Bu düşünce ve eyleme tarzı sonunda, Marksist literatürdeki “geçiş dönemi”nin kendine özgü ve sorunlu bir örneği olan Sovyet denemesinin, “olgun”, “gelişmiş”, “komünizmin maddi-teknik temellerini atmış”, kendine özgü ekonomik ilişkiler yaratmış, içinde uzun dönem yaşanacak, bağımsız, kendine yeten bir ekonomik toplumsal formasyon olarak algılanması ve sunulması saçmalığına varmıştır.
Bu sosyalizm anlayışı, kendi “ekonomi politiği”ni yaratmadan yapamazdı. Engels’in Anti-Dühring’te formüle ettiği en geniş tanımıyla, “insan toplumunda maddesel yaşama araçlarının üretim ve mübadelesini yöneten yasaların bilimi” olan, Marx’ın yenisini üretmek üzere değil, varolanı eleştirmek üzere incelediği “ekonomi politik”ten sosyalist bir ekonomi politik türetilmesi, ancak başta meta ve mübadele olmak üzere burjuva kategorilerin “sosyalizm”e ithal edilmesiyle yapılabilirdi.

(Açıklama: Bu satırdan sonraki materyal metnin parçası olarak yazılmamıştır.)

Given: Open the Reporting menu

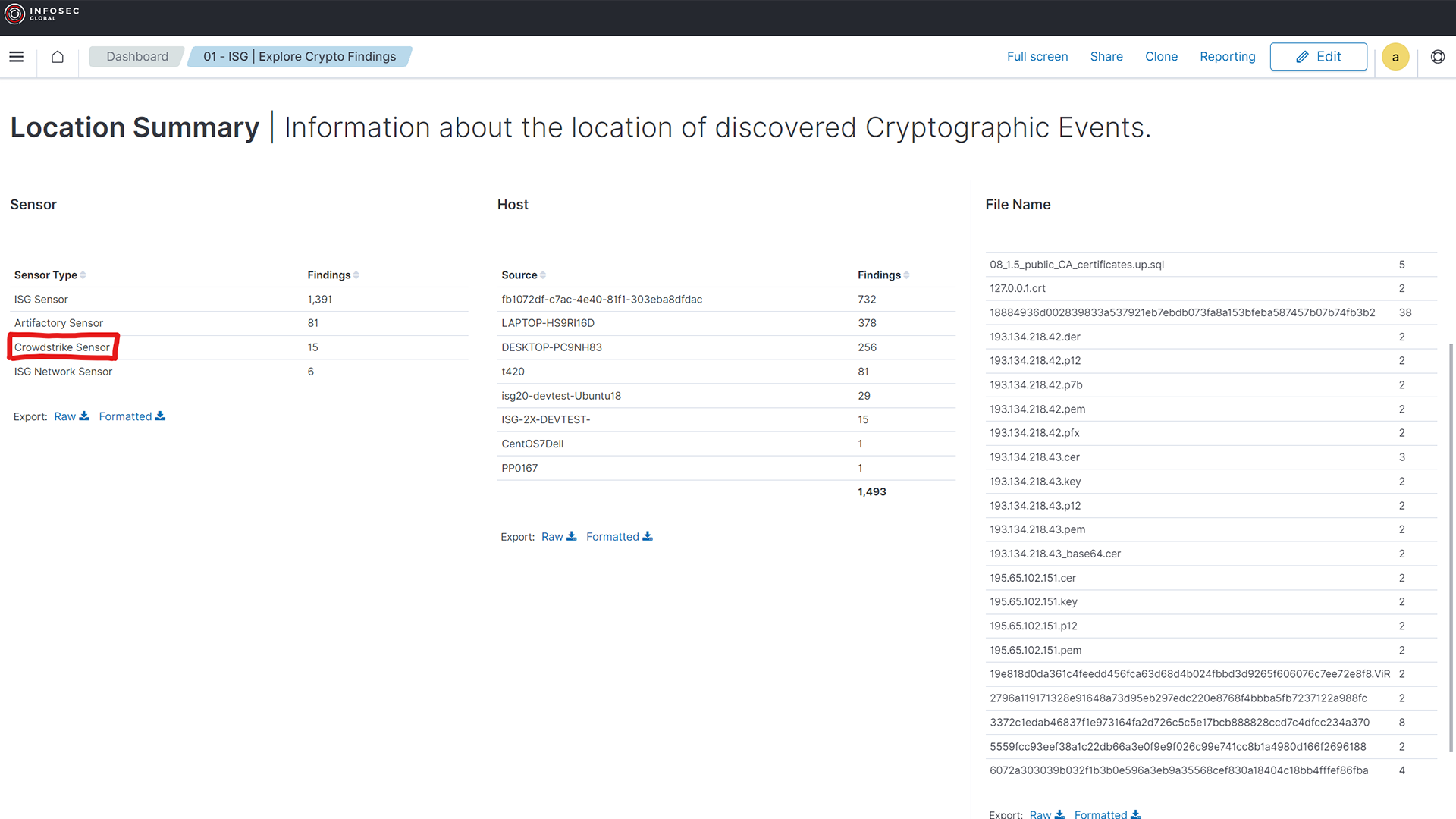Looking at the screenshot, I should pos(1227,57).
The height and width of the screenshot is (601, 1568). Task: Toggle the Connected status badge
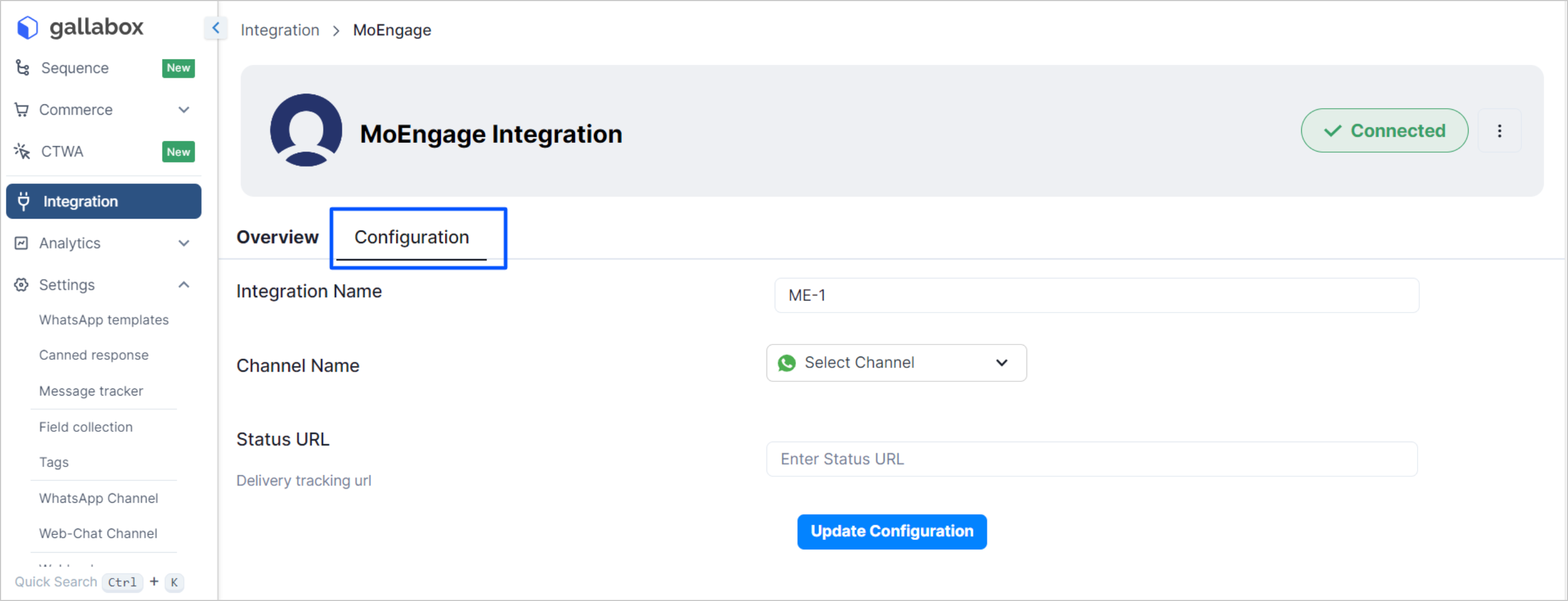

Elinizdeki kitap, metadan başlayarak burjuva ekonomi politik kavramların ne olduklarını, ne olmadıklarını, nasıl, hangi gerekçelendirmelerle “sosyalist ekonomi politik”in kavramları haline getirildiklerini titiz ve sabırlı bir emekle ortaya koyuyor. Kavramların özgün tanım ve içeriklerini birinci el kaynaklardan verdiği için, okuyucuya bunlarla Sovyet ideologlarının tezleri arasındaki ilişkiyi değerlendirme “özgürlüğünü” de vermiş oluyor.
Bu kitap, bu özelliğiyle, yirminci yüzyıl sosyalizminin tıkanıp geriye dönmesinin bir yönünü, ekonomik işleyiş ve kategorilerdeki sosyalist olmayan yabancılaşmaları ayrıntılı olarak göstermiş oluyor. Kendini yeniden üretemeyen, “işlemeyen” düzenler aşılamazlar da.
Ekim devriminin en büyük sorunu, yoğunlaşmış proletarya temeline, hülyalı ve enternasyonalist Bolşeviklerin devrimci içtenliğine, Ekim Devrimi’nin dönüştürücü şiddetine rağmen kapitalizmden yeterince güçlü ve derin bir kopuş olamaması, bu nedenle de geriye dönüş olasılığına yaşadığı yetmiş yıl boyunca hep açık kalmasıdır.
Ekim ve Sovyet deneyiminin devrimciliğiyle birlikte, sınırlarını, temel yanılgılarını bilmek yirmi birinci yüzyıl sosyalizmini var etmenin koşullarından biridir.